23 Apr 2015 | Jimmy Lei Ba*, Volodymyr Mnih, Koray Kavukcuoglu
This paper presents an attention-based model for recognizing multiple objects in images. The proposed model is a deep recurrent neural network trained with reinforcement learning to attend to the most relevant regions of the input image. The model learns to both localize and recognize multiple objects despite being given only class labels during training. It is evaluated on the task of transcribing house number sequences from Google Street View images and is shown to be more accurate than state-of-the-art convolutional networks while using fewer parameters and less computation.
The model is based on the idea that humans use visual attention to process sequences, such as reading, by moving the fovea to the next relevant object or character. The proposed system is a deep recurrent neural network that processes a multi-resolution crop of the input image, called a glimpse, at each step. The network uses information from the glimpse to update its internal representation of the input and outputs the next glimpse location and possibly the next object in the sequence. The process continues until the model decides there are no more objects to process.
The model is trained end-to-end by approximately maximizing a variational lower bound on the label sequence log-likelihood. This training procedure allows the model to both localize and recognize multiple objects purely from label sequences. The model is evaluated on the task of transcribing multi-digit house numbers from publicly available Google Street View imagery. The attention-based model outperforms the state-of-the-art ConvNets on tightly cropped inputs while using both fewer parameters and much less computation. It also outperforms ConvNets by a much larger margin in the more realistic setting of larger and less tightly cropped input sequences.
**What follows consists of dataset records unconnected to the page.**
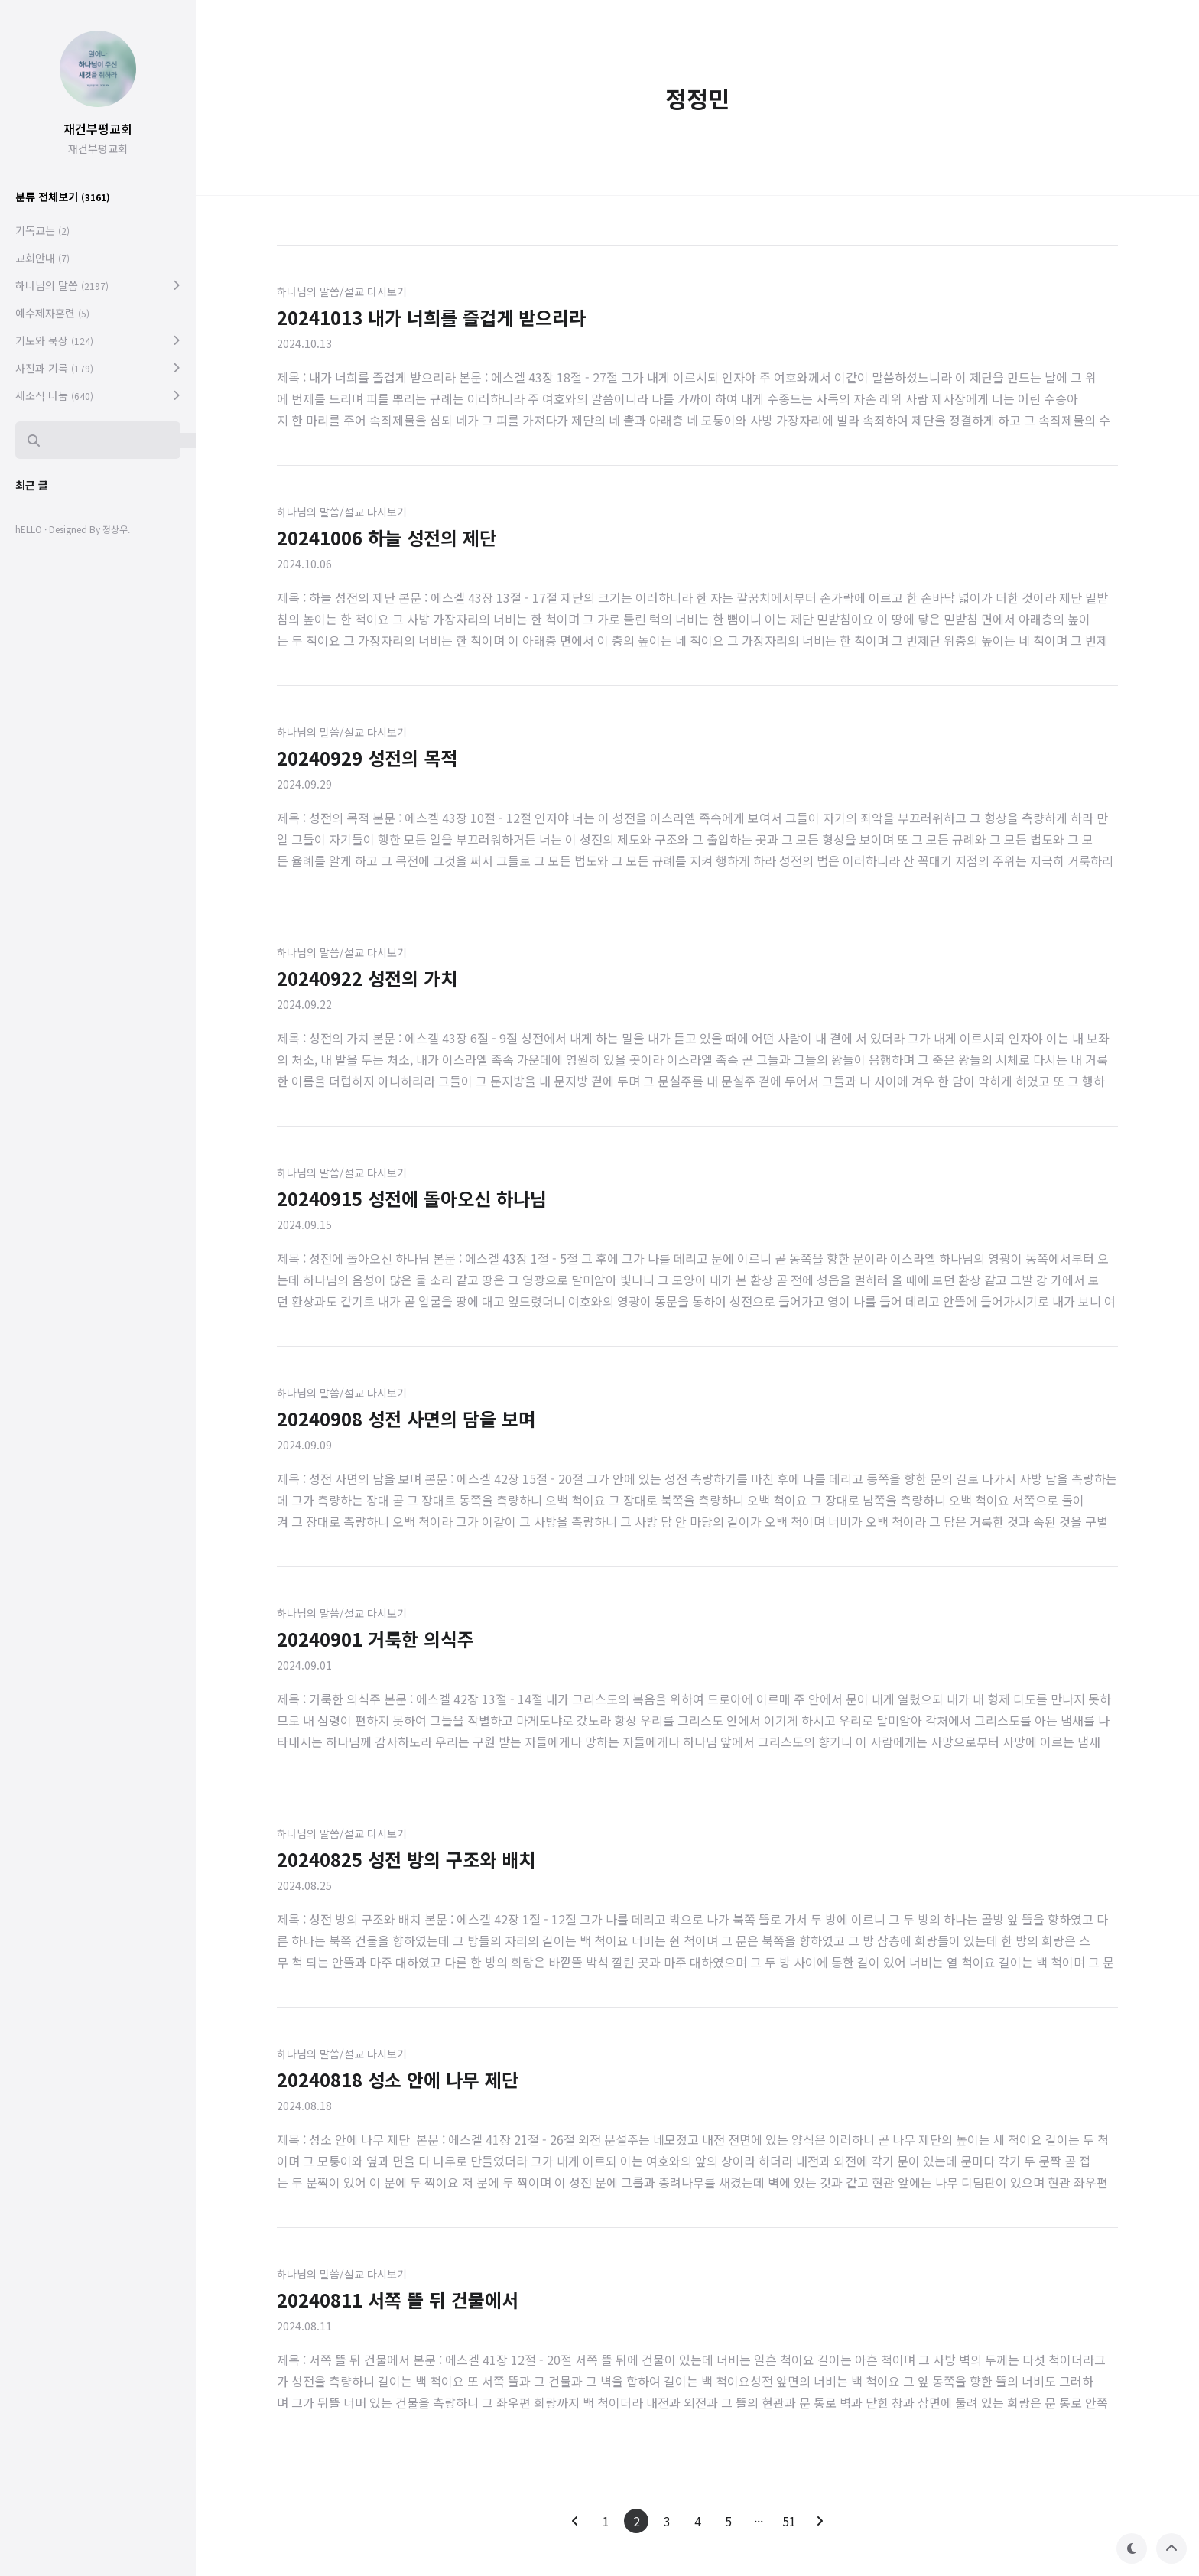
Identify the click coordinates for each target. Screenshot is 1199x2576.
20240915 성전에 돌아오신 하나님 (412, 1198)
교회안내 (42, 257)
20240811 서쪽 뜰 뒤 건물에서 (397, 2299)
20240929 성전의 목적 (367, 757)
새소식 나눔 (54, 395)
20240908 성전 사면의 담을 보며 (406, 1418)
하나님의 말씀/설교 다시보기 (342, 291)
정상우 (115, 528)
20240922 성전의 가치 (367, 977)
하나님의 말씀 (62, 285)
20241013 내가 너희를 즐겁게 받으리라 (431, 317)
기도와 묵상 (54, 340)
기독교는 (42, 230)
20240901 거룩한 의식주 (375, 1638)
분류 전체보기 (62, 196)
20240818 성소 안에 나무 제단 (397, 2079)
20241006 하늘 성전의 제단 (386, 537)
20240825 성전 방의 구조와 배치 (406, 1859)
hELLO (28, 528)
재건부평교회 (97, 128)
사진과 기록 (54, 368)
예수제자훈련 (52, 312)
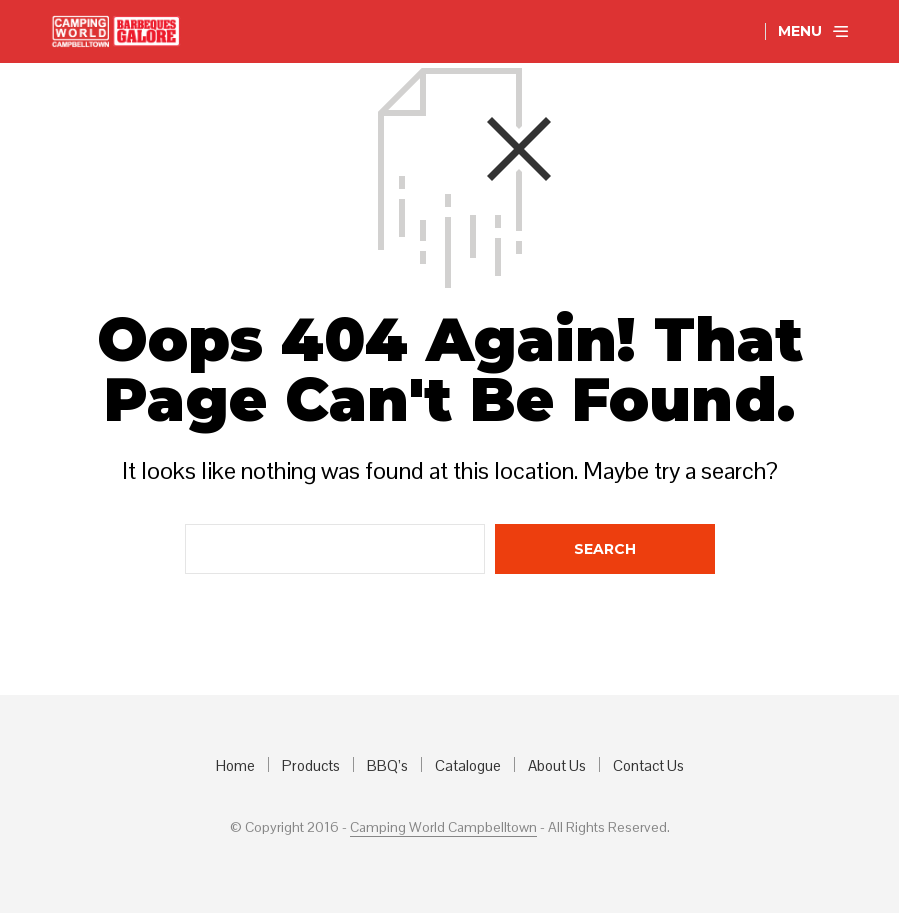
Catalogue (468, 765)
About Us (557, 765)
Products (311, 765)
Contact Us (648, 765)
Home (235, 765)
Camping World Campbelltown (443, 828)
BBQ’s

The model is compared with existing approaches in the literature, including convolutional networks and other attention-based models. The paper also discusses the computational cost of the proposed model compared to deep ConvNets, showing that the attention model is more efficient in terms of both parameters and computation. The model is shown to be effective in handling variable-length label sequences and can be easily transferred and fine-tuned with similar datasets but longer target sequences. The model is also shown to be less prone to overfitting than ConvNets, likely due to the stochasticity in the glimpse policy during training. The paper concludes that the proposed deep recurrent attention model is a promising approach for tackling other challenging computer vision tasks.This paper presents an attention-based model for recognizing multiple objects in images. The proposed model is a deep recurrent neural network trained with reinforcement learning to attend to the most relevant regions of the input image. The model learns to both localize and recognize multiple objects despite being given only class labels during training. It is evaluated on the task of transcribing house number sequences from Google Street View images and is shown to be more accurate than state-of-the-art convolutional networks while using fewer parameters and less computation.
The model is based on the idea that humans use visual attention to process sequences, such as reading, by moving the fovea to the next relevant object or character. The proposed system is a deep recurrent neural network that processes a multi-resolution crop of the input image, called a glimpse, at each step. The network uses information from the glimpse to update its internal representation of the input and outputs the next glimpse location and possibly the next object in the sequence. The process continues until the model decides there are no more objects to process.
The model is trained end-to-end by approximately maximizing a variational lower bound on the label sequence log-likelihood. This training procedure allows the model to both localize and recognize multiple objects purely from label sequences. The model is evaluated on the task of transcribing multi-digit house numbers from publicly available Google Street View imagery. The attention-based model outperforms the state-of-the-art ConvNets on tightly cropped inputs while using both fewer parameters and much less computation. It also outperforms ConvNets by a much larger margin in the more realistic setting of larger and less tightly cropped input sequences.
The model is compared with existing approaches in the literature, including convolutional networks and other attention-based models. The paper also discusses the computational cost of the proposed model compared to deep ConvNets, showing that the attention model is more efficient in terms of both parameters and computation. The model is shown to be effective in handling variable-length label sequences and can be easily transferred and fine-tuned with similar datasets but longer target sequences. The model is also shown to be less prone to overfitting than ConvNets, likely due to the stochasticity in the glimpse policy during training. The paper concludes that the proposed deep recurrent attention model is a promising approach for tackling other challenging computer vision tasks.